Lors de son discours d'investiture pour son troisième mandat controversé, Alassane Ouattara a mis l'accent lundi sur la réconciliation nationale et l'action sociale, invitant l'opposition ivoirienne au "dialogue" pour décrisper le climat politique après les tensions de l'élection présidentielle qui ont fait 85 morts.

En vue des élections législatives au premier trimestre 2021, le président Ouattara a indiqué avoir demandé à son Premier ministre Hamed Bakayoko de "reprendre les discussions" sur la Commission électorale indépendante (CEI), un des grands points de désaccord avec l'opposition, qui a boycotté la présidentielle du 31 octobre.

"J'invite l'ensemble des partis politiques à saisir cette nouvelle opportunité pour aboutir à une décrispation du climat par le dialogue", a déclaré M. Ouattara, qui s'exprimait devant 13 chefs d'Etat africains au palais présidentiel à Abidjan, mais aucun représentant de l'opposition, après avoir prêté serment sur la Constitution.

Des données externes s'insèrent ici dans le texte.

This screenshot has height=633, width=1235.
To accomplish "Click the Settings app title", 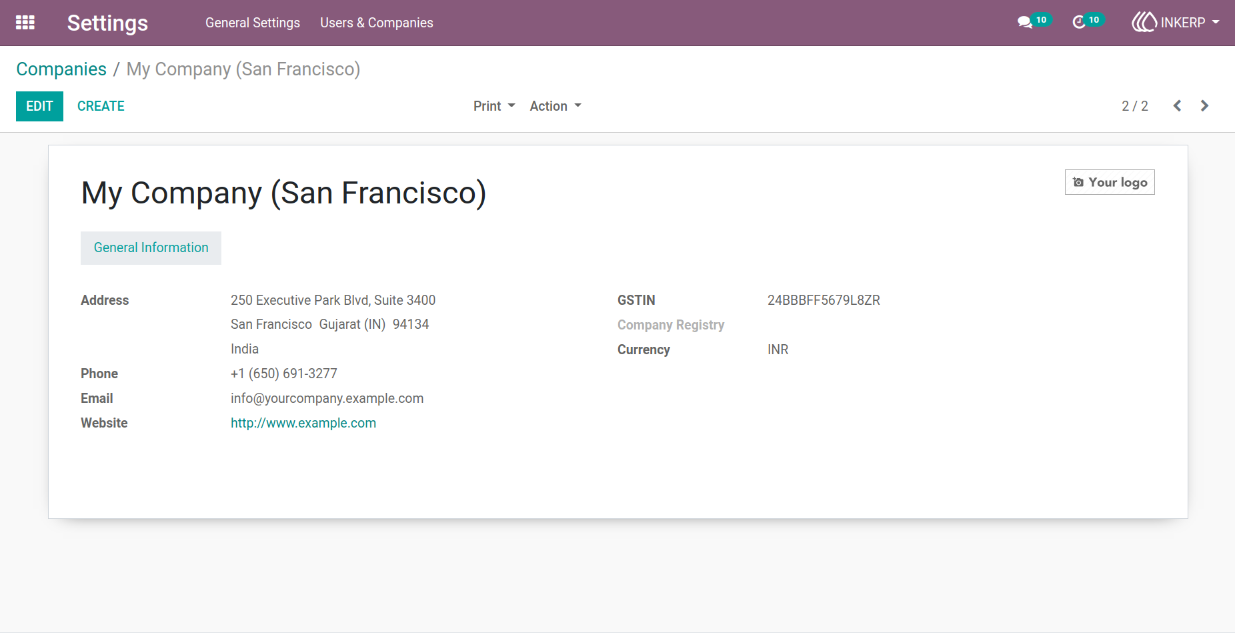I will [x=107, y=23].
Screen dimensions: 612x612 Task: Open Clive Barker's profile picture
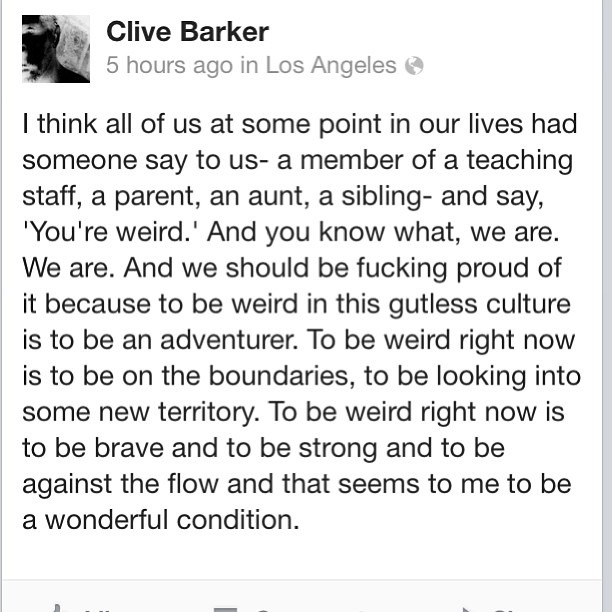[x=56, y=49]
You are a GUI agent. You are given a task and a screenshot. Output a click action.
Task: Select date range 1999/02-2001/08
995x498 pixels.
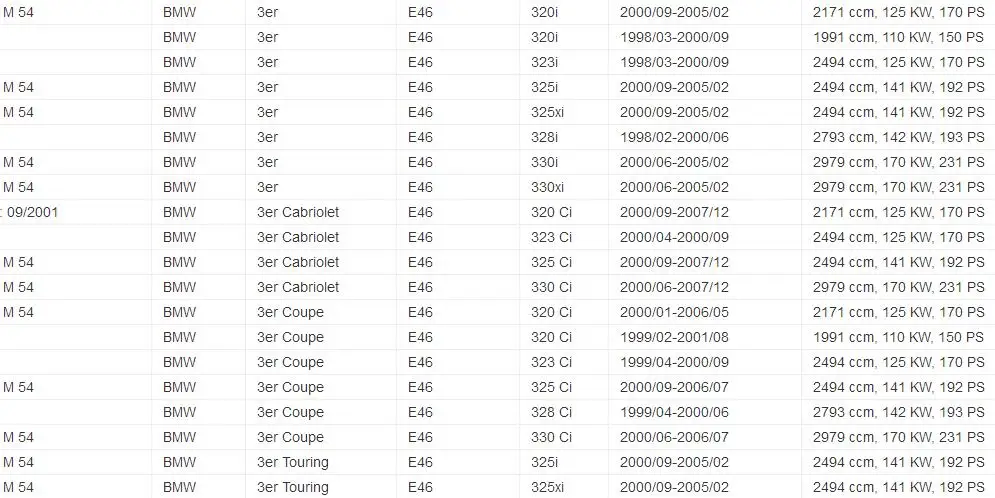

S'appuyant sur des arrêts de la Cour africaine des droits de l'Homme et des peuples (CADHP), l'opposition a constamment demandé avant le scrutin une réforme de la CEI, qu'elle estime inféodée au pouvoir.

L'ex-président et principal opposant Henri Konan Bédié a proposé le 9 décembre un "dialogue national" pour résoudre les tensions nées de la présidentielle, et annoncé la fin du régime de "transition" proclamé par l'opposition et prétendant remplacer le régime du président Ouattara. Il continue toutefois à contester la légitimité de M. Ouattara.

Elu en 2010 puis en 2015, M. Ouattara, 78 ans, a été réélu le 31 octobre pour un troisième mandat controversé dès le premier tour avec 94,27% des voix, au terme d'un scrutin marqué par des violences qui ont fait 85 morts et un demi-millier de blessés entre août et novembre.

Les violences ont cessé après une rencontre le 11 novembre entre MM. Ouattara et Bédié, mais aucun des différends n'a été réglé.

- Pas d'impunité -

Des négociations sont en cours entre le pouvoir et l'opposition, dont certains dirigeants, comme son porte-parole Pascal Affi N'Guessan, sont incarcérés.

M. Ouattara a promis lors de son discours la création d'un "ministère de la Réconciliation nationale" dans le prochain gouvernement. Mais il a souligné que "les violences et les actes intolérables" commis lors de l'élection présidentielle ne devaient "pas rester impunis", gardant la pression sur les leaders de l'opposition visés par des procédures judiciaires.

La France, ancienne puissance coloniale, était représentée à l'investiture par son ministre des Affaires étrangères Jean-Yves Le Drian.

Parmi les invités de marque, l'ex-président français Nicolas Sarkozy, qui avait soutenu M. Ouattara lors de la crise post-électorale de 2010-2011 ayant fait 3.000 morts, a été un des plus applaudis par les invités.

M. Ouattara, qui s'est une nouvelle fois targué d'un bon bilan économique avec une forte croissance, a toutefois promis d'ériger en "priorités" de son troisième mandat l'éducation et l'action sociale, points faibles de son action depuis 2010 selon les observateurs.

Le président a pris l'engagement de "sortir trois millions de personnes de la pauvreté", grâce à "l'émergence d'une classe moyenne" au "cours du prochain quinquennat".

Il a notamment annoncé que l'Etat allait prendre en charge les frais "Coges" (Comité de gestion des établissements scolaires), serpent de mer de l'actualité sociale ivoirienne. Ces frais réclamés aux étudiants et élèves pour la gestion des bâtiments, le matériel et les dossiers excluent de fait un certain nombre de jeunes du système éducatif et donnent régulièrement lieu à des manifestations.

M. Ouattara a aussi promis une lutte "renforcée" contre la "corruption" assurant que "les cas de corruption seront sévèrement réprimés aussi bien dans l'administration que dans le secteur privé".

Il a eu "une pensée" pour son défunt Premier ministre Amadou Gon Coulibaly que "j'aurais tant souhaité voir à ma place".

M. Ouattara avait annoncé en mars qu'il renonçait à une nouvelle candidature, avant de changer d'avis en août, à la suite du décès surprise en juillet d'Amadou Gon Coulibaly, désigné comme son successeur.

La loi fondamentale prévoit un maximum de deux mandats, mais le Conseil constitutionnel a estimé que la nouvelle Constitution de 2016 avait remis le compteur des mandats à zéro. Ce que l'opposition a toujours contesté.